**Action item:** Find the word "Község" in the listing below. Copy every line that has it.
*** Entries shown ***
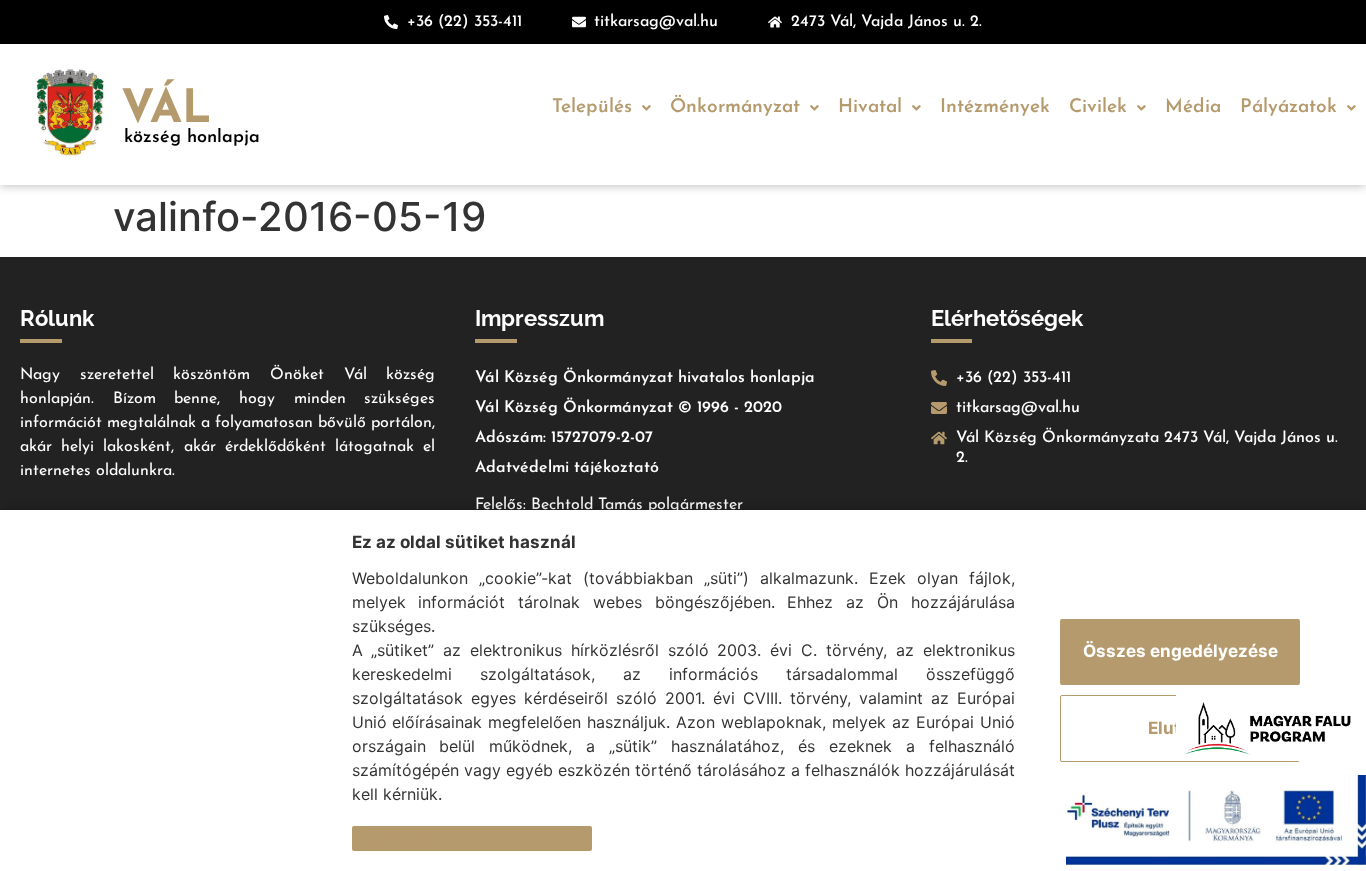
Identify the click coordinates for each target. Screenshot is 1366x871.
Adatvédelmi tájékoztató (567, 468)
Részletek (393, 838)
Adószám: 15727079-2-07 (564, 438)
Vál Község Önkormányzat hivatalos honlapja (645, 378)
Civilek (1098, 107)
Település (592, 107)
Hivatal (870, 107)
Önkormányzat (735, 107)
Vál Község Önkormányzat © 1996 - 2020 (628, 408)
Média (1193, 107)
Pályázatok (1288, 107)
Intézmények (995, 107)
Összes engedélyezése (1180, 651)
*** End of Entries shown ***
**Finished task:**
Vál Község Önkormányzat hivatalos honlapja (645, 378)
Vál Község Önkormányzat © 1996 - 2020 (628, 408)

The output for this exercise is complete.